# Task brief
Reproduce all of the records below word for word, keeping every line unchanged.

— Start of Dataset records —

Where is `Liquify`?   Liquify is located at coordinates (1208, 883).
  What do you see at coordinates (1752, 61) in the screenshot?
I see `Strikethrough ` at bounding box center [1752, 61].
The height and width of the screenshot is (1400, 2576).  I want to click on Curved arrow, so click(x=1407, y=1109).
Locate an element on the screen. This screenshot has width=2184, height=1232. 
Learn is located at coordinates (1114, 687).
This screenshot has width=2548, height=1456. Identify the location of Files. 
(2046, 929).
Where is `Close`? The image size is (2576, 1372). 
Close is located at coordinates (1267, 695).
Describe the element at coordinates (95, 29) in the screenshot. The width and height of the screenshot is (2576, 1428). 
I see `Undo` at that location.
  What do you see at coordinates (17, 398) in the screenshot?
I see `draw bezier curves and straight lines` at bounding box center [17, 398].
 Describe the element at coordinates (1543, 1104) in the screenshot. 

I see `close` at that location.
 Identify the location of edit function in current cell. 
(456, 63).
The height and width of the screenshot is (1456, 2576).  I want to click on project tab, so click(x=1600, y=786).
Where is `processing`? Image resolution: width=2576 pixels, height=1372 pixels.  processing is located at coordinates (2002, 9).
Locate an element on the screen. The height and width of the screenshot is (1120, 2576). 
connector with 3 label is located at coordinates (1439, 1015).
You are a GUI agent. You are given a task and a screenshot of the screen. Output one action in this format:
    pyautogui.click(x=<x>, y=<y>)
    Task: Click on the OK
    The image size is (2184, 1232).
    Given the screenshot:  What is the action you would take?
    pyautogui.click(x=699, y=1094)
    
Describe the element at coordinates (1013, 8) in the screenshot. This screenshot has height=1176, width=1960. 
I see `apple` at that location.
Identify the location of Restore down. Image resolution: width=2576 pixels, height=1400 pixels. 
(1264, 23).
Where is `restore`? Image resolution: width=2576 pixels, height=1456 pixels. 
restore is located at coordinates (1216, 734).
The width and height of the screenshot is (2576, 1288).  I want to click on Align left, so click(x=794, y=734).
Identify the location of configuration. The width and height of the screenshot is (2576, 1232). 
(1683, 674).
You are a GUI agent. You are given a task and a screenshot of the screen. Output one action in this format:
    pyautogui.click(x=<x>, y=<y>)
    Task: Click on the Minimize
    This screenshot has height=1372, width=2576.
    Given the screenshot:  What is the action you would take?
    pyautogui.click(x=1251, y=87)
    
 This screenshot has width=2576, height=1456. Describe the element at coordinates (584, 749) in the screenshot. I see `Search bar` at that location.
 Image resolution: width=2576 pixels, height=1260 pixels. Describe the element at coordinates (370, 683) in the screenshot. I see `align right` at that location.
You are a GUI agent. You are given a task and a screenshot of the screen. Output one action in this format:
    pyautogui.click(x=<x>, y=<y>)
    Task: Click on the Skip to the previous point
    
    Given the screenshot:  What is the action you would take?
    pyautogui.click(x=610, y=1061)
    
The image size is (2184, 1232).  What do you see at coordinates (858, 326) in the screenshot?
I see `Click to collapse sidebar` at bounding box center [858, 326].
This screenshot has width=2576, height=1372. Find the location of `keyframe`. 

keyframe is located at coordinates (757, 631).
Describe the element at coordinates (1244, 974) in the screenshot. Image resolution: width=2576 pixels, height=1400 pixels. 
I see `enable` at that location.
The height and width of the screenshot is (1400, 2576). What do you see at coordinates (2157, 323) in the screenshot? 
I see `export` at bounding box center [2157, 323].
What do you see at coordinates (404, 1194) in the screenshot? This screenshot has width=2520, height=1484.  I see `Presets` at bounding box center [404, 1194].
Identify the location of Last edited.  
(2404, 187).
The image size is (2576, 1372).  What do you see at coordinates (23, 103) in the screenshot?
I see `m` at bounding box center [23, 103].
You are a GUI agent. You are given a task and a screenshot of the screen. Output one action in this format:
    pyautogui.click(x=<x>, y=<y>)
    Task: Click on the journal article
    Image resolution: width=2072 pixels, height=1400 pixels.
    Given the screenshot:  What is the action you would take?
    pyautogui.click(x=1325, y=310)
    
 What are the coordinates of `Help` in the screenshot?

— End of Dataset records —

# Output for this task
Where is `Liquify`?   Liquify is located at coordinates (1208, 883).
  What do you see at coordinates (1752, 61) in the screenshot?
I see `Strikethrough ` at bounding box center [1752, 61].
The height and width of the screenshot is (1400, 2576).  I want to click on Curved arrow, so click(x=1407, y=1109).
Locate an element on the screen. This screenshot has width=2184, height=1232. 
Learn is located at coordinates (1114, 687).
This screenshot has width=2548, height=1456. Identify the location of Files. 
(2046, 929).
Where is `Close`? The image size is (2576, 1372). 
Close is located at coordinates (1267, 695).
Describe the element at coordinates (95, 29) in the screenshot. The width and height of the screenshot is (2576, 1428). 
I see `Undo` at that location.
  What do you see at coordinates (17, 398) in the screenshot?
I see `draw bezier curves and straight lines` at bounding box center [17, 398].
 Describe the element at coordinates (1543, 1104) in the screenshot. 

I see `close` at that location.
 Identify the location of edit function in current cell. 
(456, 63).
The height and width of the screenshot is (1456, 2576).  I want to click on project tab, so click(x=1600, y=786).
Where is `processing`? Image resolution: width=2576 pixels, height=1372 pixels.  processing is located at coordinates (2002, 9).
Locate an element on the screen. The height and width of the screenshot is (1120, 2576). 
connector with 3 label is located at coordinates (1439, 1015).
You are a GUI agent. You are given a task and a screenshot of the screen. Output one action in this format:
    pyautogui.click(x=<x>, y=<y>)
    Task: Click on the OK
    The image size is (2184, 1232).
    Given the screenshot:  What is the action you would take?
    pyautogui.click(x=699, y=1094)
    
Describe the element at coordinates (1013, 8) in the screenshot. This screenshot has height=1176, width=1960. 
I see `apple` at that location.
Identify the location of Restore down. Image resolution: width=2576 pixels, height=1400 pixels. 
(1264, 23).
Where is `restore`? Image resolution: width=2576 pixels, height=1456 pixels. 
restore is located at coordinates (1216, 734).
The width and height of the screenshot is (2576, 1288).  I want to click on Align left, so click(x=794, y=734).
Identify the location of configuration. The width and height of the screenshot is (2576, 1232). 
(1683, 674).
You are a GUI agent. You are given a task and a screenshot of the screen. Output one action in this format:
    pyautogui.click(x=<x>, y=<y>)
    Task: Click on the Minimize
    This screenshot has height=1372, width=2576.
    Given the screenshot:  What is the action you would take?
    pyautogui.click(x=1251, y=87)
    
 This screenshot has width=2576, height=1456. Describe the element at coordinates (584, 749) in the screenshot. I see `Search bar` at that location.
 Image resolution: width=2576 pixels, height=1260 pixels. Describe the element at coordinates (370, 683) in the screenshot. I see `align right` at that location.
You are a GUI agent. You are given a task and a screenshot of the screen. Output one action in this format:
    pyautogui.click(x=<x>, y=<y>)
    Task: Click on the Skip to the previous point
    
    Given the screenshot:  What is the action you would take?
    pyautogui.click(x=610, y=1061)
    
The image size is (2184, 1232).  What do you see at coordinates (858, 326) in the screenshot?
I see `Click to collapse sidebar` at bounding box center [858, 326].
This screenshot has width=2576, height=1372. Find the location of `keyframe`. 

keyframe is located at coordinates (757, 631).
Describe the element at coordinates (1244, 974) in the screenshot. Image resolution: width=2576 pixels, height=1400 pixels. 
I see `enable` at that location.
The height and width of the screenshot is (1400, 2576). What do you see at coordinates (2157, 323) in the screenshot? 
I see `export` at bounding box center [2157, 323].
What do you see at coordinates (404, 1194) in the screenshot? This screenshot has width=2520, height=1484.  I see `Presets` at bounding box center [404, 1194].
Identify the location of Last edited.  
(2404, 187).
The image size is (2576, 1372).  What do you see at coordinates (23, 103) in the screenshot?
I see `m` at bounding box center [23, 103].
You are a GUI agent. You are given a task and a screenshot of the screen. Output one action in this format:
    pyautogui.click(x=<x>, y=<y>)
    Task: Click on the journal article
    Image resolution: width=2072 pixels, height=1400 pixels.
    Given the screenshot:  What is the action you would take?
    pyautogui.click(x=1325, y=310)
    
 What are the coordinates of `Help` in the screenshot?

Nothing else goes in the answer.